Chief Executive of the Government of Jersey (Interim)

= Paul Martin (civil servant) =

British politician

Paul Martin is a British civil servant who has served as the interim Chief Executive Officer of the Government of Jersey in the Channel Islands since 1 March 2021. He has worked in local government and the UK Civil Service for more than 38 years (as of 2021).

Martin previously worked as the Chief Executive for both the Richmond and Wandsworth Councils. He announced his resignation from that role in February 2020. He initially joined Wandsworth Council in 2010 and, due to a shared staffing agreement, became the Chief Executive of Richmond Council in 2016. The Leader of Richmond Council described him as "a steady hand on the tiller".

== Career ==
Initially a librarian, he is considered to be one of the most experienced council Chief Executives in the UK, having working the civil services of the Sutton Council and a number of councils in Great Manchester, the Midlands, East Anglia and London.
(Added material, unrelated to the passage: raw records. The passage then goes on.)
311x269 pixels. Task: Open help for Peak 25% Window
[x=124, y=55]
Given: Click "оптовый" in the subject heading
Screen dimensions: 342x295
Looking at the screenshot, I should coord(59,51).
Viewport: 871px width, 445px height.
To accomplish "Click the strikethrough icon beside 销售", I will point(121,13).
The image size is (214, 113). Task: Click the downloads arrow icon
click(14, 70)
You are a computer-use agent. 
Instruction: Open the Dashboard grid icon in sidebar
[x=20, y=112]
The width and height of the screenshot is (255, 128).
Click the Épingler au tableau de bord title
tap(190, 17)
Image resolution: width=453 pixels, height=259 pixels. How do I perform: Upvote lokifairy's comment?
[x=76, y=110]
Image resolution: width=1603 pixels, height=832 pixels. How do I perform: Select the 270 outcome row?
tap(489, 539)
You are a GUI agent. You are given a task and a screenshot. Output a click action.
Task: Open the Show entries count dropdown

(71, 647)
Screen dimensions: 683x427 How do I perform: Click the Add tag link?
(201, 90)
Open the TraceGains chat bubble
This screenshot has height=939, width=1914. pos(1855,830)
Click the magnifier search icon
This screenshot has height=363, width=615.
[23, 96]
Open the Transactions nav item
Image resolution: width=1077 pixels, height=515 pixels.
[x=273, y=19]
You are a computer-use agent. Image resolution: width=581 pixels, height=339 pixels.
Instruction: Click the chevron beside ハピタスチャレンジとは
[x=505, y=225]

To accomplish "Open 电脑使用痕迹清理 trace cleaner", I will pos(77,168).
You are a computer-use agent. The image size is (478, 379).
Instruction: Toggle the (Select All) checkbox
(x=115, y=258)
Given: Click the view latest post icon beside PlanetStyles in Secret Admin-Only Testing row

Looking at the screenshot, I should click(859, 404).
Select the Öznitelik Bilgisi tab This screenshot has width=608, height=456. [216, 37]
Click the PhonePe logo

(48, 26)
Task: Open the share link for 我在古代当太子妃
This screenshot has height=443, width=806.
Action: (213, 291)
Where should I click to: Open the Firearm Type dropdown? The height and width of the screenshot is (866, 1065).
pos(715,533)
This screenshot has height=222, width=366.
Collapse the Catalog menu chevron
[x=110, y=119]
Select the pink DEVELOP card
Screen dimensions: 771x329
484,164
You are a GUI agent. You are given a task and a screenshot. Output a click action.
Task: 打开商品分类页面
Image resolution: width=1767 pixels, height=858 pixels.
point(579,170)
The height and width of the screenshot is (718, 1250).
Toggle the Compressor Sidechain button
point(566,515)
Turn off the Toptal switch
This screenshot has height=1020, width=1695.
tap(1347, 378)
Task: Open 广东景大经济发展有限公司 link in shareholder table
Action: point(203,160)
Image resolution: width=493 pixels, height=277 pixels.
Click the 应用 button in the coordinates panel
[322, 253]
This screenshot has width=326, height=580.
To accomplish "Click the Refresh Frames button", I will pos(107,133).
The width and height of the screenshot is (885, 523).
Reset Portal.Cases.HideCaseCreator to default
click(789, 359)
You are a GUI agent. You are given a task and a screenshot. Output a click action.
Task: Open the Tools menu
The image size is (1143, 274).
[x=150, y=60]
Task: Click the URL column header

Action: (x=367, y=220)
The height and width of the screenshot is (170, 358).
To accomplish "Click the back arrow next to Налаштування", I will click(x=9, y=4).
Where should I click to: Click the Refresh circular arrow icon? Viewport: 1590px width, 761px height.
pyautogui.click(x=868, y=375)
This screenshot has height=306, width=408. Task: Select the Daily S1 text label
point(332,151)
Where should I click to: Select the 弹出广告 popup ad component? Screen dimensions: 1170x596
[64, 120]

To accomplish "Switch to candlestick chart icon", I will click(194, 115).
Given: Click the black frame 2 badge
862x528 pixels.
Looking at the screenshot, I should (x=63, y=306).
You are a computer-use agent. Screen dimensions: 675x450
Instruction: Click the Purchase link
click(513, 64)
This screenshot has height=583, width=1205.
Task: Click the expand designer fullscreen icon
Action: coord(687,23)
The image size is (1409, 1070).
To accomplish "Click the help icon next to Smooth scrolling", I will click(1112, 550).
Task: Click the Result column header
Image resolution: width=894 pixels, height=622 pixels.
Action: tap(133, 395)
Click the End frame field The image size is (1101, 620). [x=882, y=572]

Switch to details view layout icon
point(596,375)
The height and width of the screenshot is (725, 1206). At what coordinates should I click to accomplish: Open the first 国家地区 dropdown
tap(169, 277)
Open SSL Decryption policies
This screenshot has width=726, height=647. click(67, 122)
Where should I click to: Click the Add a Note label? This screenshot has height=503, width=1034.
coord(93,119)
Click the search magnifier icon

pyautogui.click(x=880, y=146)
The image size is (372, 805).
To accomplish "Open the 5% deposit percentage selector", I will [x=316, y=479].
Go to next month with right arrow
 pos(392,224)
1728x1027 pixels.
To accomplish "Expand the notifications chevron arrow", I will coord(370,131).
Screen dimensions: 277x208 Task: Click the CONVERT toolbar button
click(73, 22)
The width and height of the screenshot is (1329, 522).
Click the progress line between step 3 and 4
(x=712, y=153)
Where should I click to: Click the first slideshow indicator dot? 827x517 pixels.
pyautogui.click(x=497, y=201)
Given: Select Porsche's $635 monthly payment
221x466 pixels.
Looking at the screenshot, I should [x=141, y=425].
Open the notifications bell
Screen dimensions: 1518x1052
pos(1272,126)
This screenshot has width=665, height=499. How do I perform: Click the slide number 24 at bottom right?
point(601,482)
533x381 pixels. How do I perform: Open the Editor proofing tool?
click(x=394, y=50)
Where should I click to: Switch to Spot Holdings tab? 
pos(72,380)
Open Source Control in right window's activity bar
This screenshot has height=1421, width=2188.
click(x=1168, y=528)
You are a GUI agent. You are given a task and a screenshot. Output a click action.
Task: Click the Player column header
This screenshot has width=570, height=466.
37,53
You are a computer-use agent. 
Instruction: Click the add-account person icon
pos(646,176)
In 2014, it was revealed that Martin, at the time the chief executive for just Wandsworth Council, had a £230,440 total pay package, including salary and bonuses, higher than the British Prime Minister's. The salary was brought to light during a council meeting where the leader of the council's opposition Rex Osborne said that "council tax is going on the absurdly high pay of senior staff while everything else is just being cut".

Martin will become the Chief Executive Officer of Jersey on 1 March 2021 on a 12-month contract. This is the highest civil service position on the island. The vacancy of this position came after a controversy involving the previous Chief Executive, who had taken a secondary job as a non-executive director of a UK real estate firm.